Assigned task —
Pictures stay out of the copy. Transcribe exactly, and only, the line with "The width and" through the last line of the entries below.

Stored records
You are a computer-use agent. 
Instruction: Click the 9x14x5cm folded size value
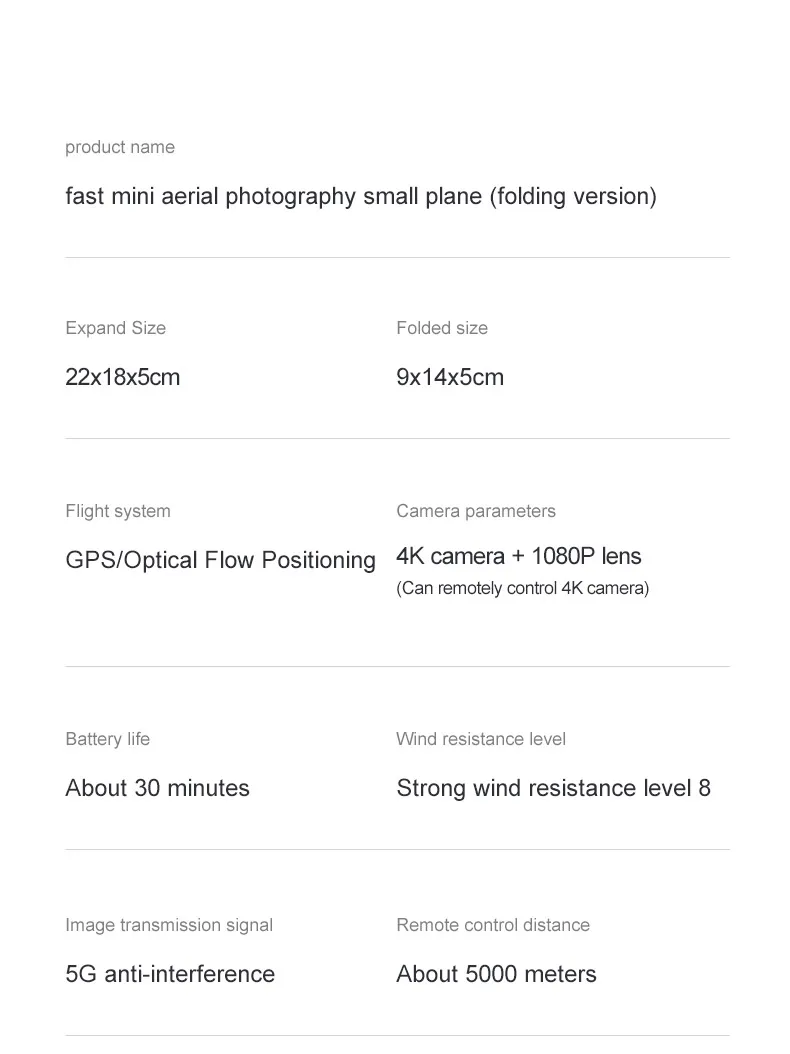pos(450,377)
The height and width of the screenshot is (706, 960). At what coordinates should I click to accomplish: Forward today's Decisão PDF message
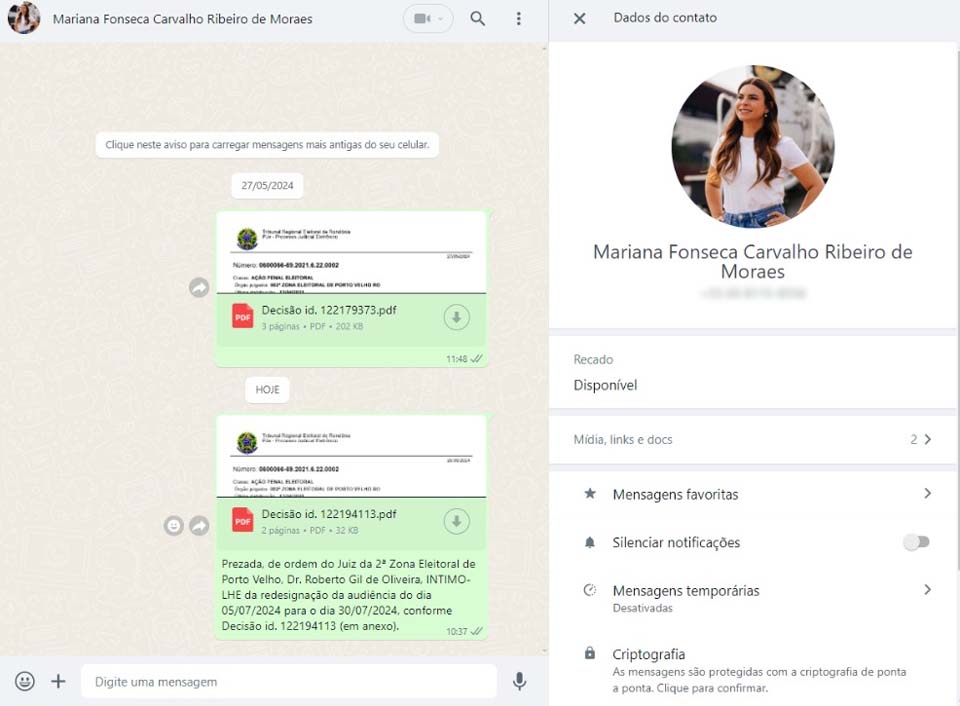pyautogui.click(x=199, y=525)
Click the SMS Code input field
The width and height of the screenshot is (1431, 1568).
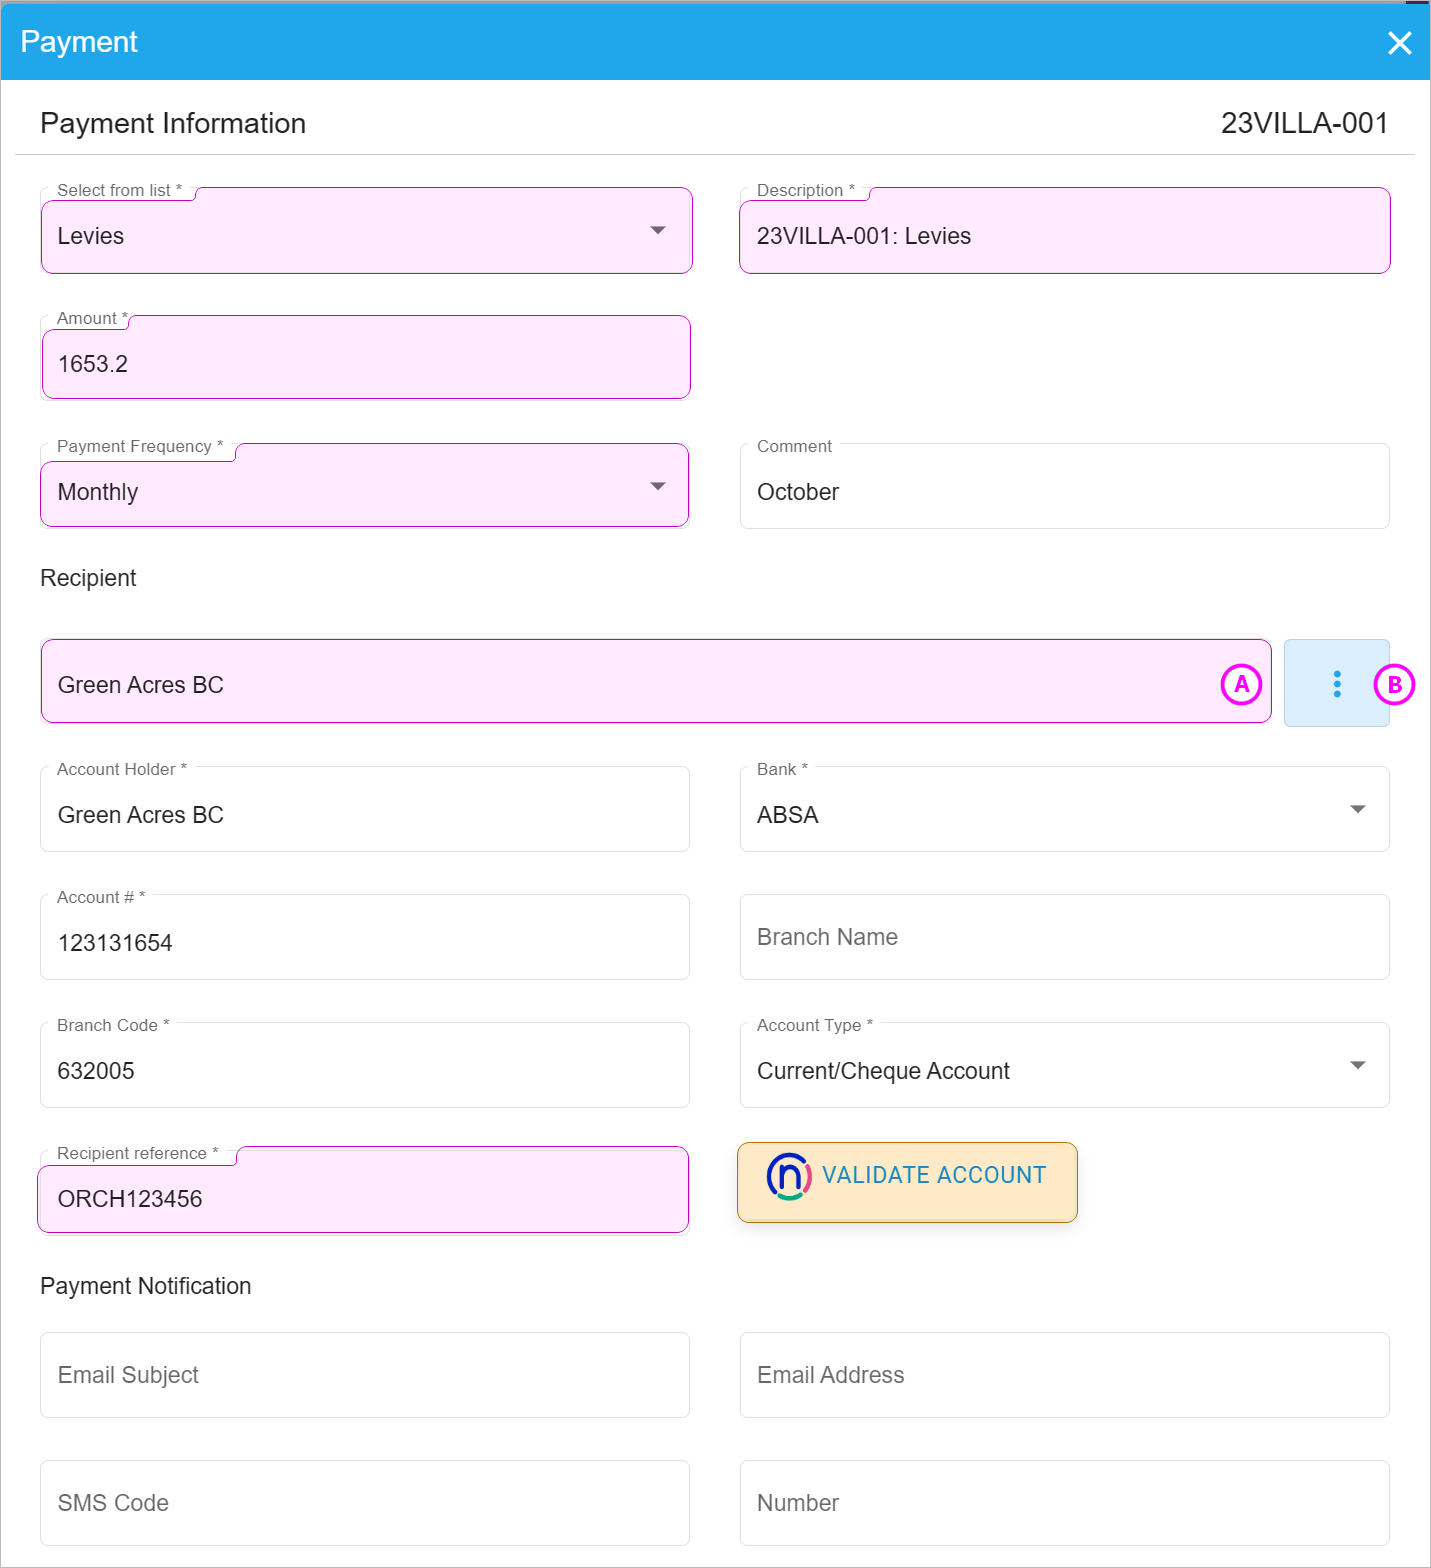click(x=365, y=1503)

Answer space —
The width and height of the screenshot is (1431, 1568).
click(x=365, y=1503)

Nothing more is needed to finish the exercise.